Lack of testamentary capacity. The deceased didn't understand what they were doing when they signed the will — they didn't understand the nature of their assets, who their natural heirs were, or what the will would do. This is common in cases involving dementia or other cognitive decline.
Undue influence. Someone exerted improper pressure or manipulation on the deceased to change their will. Common red flags include a new will that dramatically changes distribution, a caregiver or new acquaintance who becomes a primary beneficiary, and isolation of the deceased from family members.
Fraud or forgery. The will was forged, or the deceased was tricked into signing a document they believed was something else.
Improper execution. The will wasn't signed or witnessed according to state law requirements. Most states require two witnesses, and some require notarization.
A will contest typically begins with filing a formal objection with the probate court within the state's deadline — usually between 30 days and a few months after the will is admitted to probate. The case then proceeds like other civil litigation: discovery (gathering evidence), depositions, potential mediation, and if no settlement is reached, a trial. The entire process can take one to three years and cost tens of thousands of dollars in legal fees.
While a will contest is pending, the entire estate is typically frozen. No distributions are made to anyone until the dispute is resolved. This means even beneficiaries who aren't involved in the contest must wait. If you're caught in this situation and need funds, an inheritance advance may be an option — your share can potentially be advanced even during litigation, depending on the circumstances.
Disclaimer: This page is for general informational purposes only and does not constitute legal, financial, or tax advice.

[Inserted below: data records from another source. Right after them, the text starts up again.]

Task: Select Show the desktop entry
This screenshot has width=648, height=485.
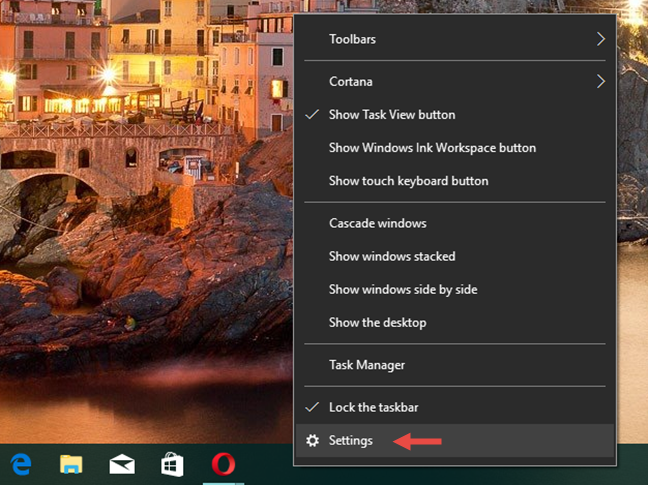Action: click(377, 323)
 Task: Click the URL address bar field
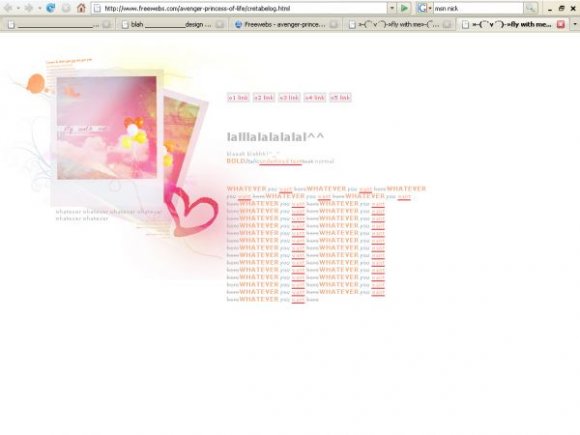240,8
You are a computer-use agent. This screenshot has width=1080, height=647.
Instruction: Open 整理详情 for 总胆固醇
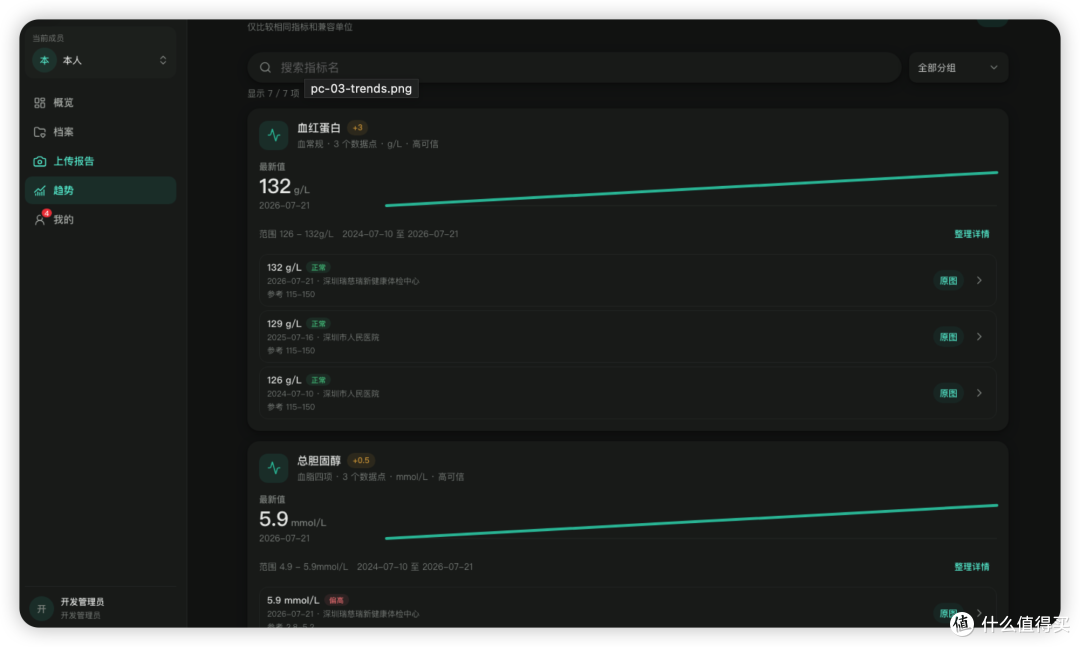click(x=971, y=567)
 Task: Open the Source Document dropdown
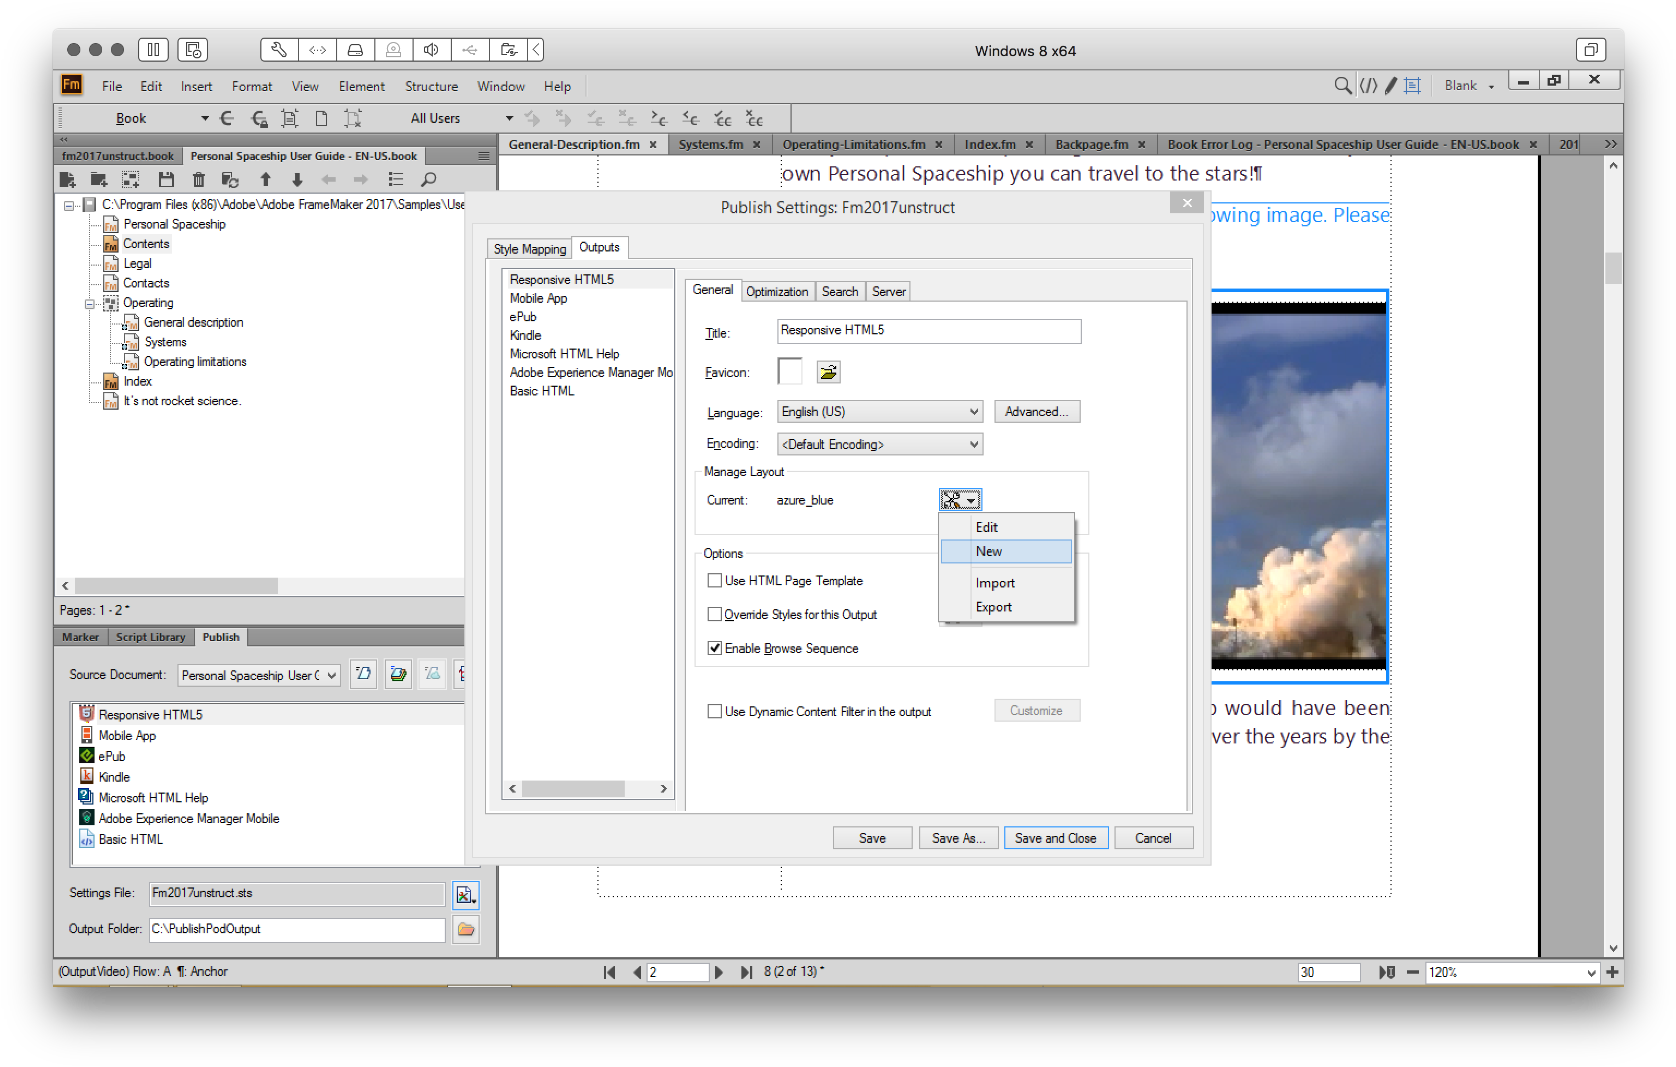pos(259,675)
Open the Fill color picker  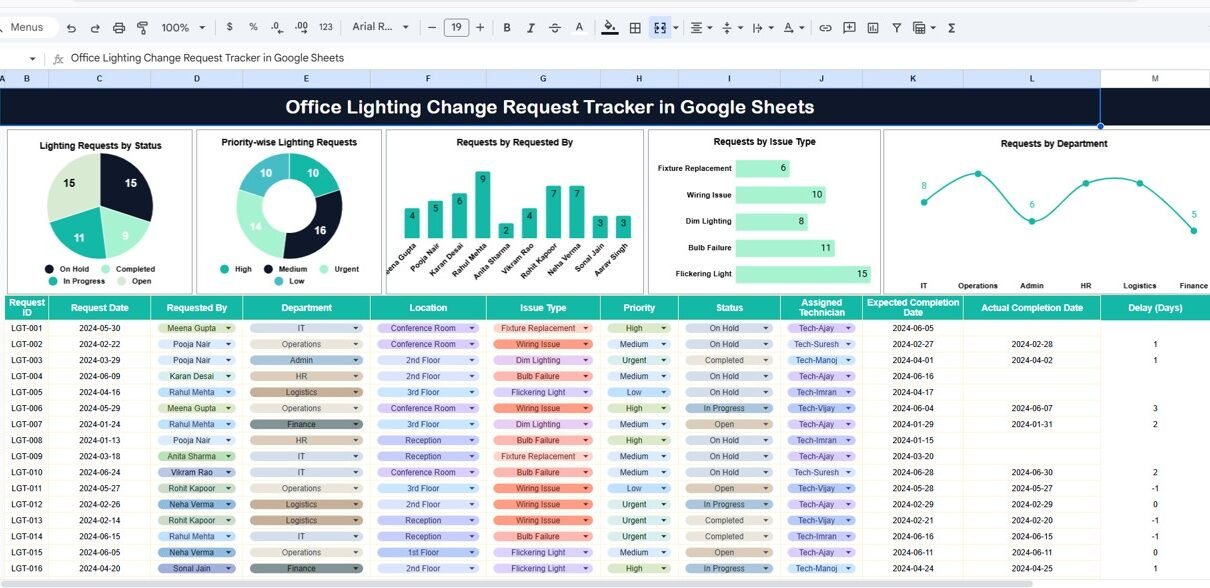[609, 28]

Probate laws, timelines, and costs vary significantly by state and by individual circumstances. We strongly encourage you to consult with a qualified attorney or financial advisor for guidance specific to your situation. First Heritage Funding is not a law firm and does not provide legal services.
Many wills include a 'no-contest' or 'in terrorem' clause that says any beneficiary who challenges the will forfeits their inheritance. The enforceability of these clauses varies by state — some states enforce them strictly, while others won't enforce them if the challenger had probable cause (reasonable grounds) for the contest.
Legal fees for a will contest typically range from $10,000 to $50,000 or more, depending on the complexity of the case and whether it goes to trial. Some attorneys work on contingency for larger estates. Given these costs, contesting a will is generally only practical when a significant inheritance is at stake.
If the current will is declared invalid, the court looks to the most recent valid prior will. If no prior will exists, the estate is distributed according to the state's intestacy laws. The outcome depends on what the contest proves — sometimes only a specific provision is invalidated, not the entire will.